-- What is being asked --
Across the material below, count the lines that include the word "Expand" and give only that count.

** Opening Raw data block **

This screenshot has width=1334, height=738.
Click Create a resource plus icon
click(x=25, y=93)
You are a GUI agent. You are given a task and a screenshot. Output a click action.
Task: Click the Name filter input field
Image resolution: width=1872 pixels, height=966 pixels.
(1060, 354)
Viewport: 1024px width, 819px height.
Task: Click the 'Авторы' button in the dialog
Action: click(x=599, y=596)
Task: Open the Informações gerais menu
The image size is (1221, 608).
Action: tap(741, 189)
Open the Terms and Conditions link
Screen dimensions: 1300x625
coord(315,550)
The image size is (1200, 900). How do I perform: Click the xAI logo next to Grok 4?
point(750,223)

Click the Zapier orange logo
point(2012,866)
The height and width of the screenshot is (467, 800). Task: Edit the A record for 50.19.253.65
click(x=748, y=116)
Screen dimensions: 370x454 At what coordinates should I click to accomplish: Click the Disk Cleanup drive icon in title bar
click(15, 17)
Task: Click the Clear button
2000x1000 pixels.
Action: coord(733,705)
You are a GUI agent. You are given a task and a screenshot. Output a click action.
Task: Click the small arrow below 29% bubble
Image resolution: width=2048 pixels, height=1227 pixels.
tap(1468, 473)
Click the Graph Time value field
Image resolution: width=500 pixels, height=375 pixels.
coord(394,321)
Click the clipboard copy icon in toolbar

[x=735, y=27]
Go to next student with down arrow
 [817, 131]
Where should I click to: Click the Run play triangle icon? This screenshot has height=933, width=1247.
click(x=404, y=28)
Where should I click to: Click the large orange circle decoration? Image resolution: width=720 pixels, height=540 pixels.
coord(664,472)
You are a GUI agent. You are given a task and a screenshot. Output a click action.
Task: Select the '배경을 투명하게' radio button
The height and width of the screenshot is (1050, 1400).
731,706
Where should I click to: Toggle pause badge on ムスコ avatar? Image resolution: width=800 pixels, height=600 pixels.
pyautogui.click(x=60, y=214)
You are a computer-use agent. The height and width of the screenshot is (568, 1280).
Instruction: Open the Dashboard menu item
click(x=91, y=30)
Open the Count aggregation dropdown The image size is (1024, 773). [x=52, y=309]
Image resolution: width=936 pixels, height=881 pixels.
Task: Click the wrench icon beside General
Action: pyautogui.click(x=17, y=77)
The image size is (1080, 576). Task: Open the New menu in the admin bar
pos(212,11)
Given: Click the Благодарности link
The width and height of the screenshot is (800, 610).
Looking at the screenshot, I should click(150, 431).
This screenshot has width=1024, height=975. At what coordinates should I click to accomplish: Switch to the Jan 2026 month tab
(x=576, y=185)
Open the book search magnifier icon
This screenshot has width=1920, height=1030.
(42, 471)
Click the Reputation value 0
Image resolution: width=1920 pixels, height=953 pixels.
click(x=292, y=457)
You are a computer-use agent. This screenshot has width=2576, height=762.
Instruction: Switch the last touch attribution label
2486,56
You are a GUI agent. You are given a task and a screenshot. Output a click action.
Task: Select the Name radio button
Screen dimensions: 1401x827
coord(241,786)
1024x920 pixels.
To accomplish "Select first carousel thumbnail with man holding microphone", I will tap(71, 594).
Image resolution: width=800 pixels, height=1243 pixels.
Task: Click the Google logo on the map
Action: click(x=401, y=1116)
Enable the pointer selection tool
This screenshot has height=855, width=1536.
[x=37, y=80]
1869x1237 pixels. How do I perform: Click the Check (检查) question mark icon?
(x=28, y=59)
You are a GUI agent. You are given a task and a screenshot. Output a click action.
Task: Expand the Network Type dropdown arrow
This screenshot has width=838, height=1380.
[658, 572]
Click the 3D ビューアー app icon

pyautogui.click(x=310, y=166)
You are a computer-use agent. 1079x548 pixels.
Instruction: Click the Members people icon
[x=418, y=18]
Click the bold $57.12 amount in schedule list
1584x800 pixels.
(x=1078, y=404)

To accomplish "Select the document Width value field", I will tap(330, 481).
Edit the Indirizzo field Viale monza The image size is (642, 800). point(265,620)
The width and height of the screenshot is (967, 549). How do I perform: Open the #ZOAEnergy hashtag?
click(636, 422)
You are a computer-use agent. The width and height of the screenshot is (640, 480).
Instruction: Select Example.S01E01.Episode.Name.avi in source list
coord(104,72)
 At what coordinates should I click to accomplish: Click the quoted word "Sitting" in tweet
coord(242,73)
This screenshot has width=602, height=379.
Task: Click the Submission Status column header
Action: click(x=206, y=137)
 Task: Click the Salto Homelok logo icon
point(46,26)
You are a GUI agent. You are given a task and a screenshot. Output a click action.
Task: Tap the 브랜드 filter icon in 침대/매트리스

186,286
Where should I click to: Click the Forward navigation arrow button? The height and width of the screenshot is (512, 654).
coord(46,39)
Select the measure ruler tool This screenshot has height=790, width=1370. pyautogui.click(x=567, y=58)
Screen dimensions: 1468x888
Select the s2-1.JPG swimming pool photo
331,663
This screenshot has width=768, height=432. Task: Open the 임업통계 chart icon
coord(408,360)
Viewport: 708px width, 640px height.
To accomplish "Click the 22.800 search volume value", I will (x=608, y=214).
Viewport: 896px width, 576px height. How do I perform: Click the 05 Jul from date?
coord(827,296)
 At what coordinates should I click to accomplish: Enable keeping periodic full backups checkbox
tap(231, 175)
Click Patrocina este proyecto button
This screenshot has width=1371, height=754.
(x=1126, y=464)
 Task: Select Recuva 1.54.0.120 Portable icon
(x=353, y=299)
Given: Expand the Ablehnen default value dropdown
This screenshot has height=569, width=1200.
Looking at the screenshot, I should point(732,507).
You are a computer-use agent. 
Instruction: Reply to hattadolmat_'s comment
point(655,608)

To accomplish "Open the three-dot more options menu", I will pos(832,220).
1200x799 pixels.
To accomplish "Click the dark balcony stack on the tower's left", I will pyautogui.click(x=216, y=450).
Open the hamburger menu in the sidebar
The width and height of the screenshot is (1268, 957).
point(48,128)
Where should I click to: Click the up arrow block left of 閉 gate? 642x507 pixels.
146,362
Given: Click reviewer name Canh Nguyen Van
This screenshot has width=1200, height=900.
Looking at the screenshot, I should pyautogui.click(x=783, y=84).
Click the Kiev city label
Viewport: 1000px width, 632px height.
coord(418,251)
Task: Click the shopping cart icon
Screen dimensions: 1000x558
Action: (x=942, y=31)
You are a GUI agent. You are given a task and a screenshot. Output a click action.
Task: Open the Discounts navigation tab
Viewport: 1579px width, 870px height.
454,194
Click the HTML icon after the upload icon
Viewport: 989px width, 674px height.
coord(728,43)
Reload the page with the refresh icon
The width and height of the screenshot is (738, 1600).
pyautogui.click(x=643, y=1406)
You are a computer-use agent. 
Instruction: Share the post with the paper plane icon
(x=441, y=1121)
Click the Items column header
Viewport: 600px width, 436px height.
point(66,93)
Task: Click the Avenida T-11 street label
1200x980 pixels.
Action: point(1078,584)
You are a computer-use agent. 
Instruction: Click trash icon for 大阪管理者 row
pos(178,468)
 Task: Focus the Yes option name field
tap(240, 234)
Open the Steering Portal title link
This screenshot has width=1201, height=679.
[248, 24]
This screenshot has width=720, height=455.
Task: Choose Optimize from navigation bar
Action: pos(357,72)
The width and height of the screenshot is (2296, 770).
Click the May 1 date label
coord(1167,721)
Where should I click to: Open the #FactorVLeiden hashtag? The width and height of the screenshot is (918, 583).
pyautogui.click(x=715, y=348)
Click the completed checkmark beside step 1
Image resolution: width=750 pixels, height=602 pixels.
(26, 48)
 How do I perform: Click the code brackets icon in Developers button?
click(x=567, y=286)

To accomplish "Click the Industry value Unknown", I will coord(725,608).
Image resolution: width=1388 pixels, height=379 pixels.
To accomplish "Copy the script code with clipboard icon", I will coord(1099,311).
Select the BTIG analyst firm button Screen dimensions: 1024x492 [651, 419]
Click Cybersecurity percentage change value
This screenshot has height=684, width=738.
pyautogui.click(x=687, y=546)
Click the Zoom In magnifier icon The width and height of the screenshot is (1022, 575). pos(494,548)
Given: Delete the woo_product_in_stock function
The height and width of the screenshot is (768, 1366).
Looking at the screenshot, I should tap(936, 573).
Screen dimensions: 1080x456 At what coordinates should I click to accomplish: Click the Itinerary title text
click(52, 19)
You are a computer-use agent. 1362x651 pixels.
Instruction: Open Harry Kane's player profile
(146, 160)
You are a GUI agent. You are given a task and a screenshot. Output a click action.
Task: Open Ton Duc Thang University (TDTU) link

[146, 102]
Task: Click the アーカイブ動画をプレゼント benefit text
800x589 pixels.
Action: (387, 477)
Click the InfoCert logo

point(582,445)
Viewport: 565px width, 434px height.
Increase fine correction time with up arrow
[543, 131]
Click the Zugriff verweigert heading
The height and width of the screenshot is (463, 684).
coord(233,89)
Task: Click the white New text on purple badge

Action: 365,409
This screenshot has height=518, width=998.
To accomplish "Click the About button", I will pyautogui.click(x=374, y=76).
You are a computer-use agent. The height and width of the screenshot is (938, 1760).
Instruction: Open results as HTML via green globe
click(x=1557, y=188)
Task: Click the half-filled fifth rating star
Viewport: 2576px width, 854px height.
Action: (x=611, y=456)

** Closing Raw data block **

-- Solution --
2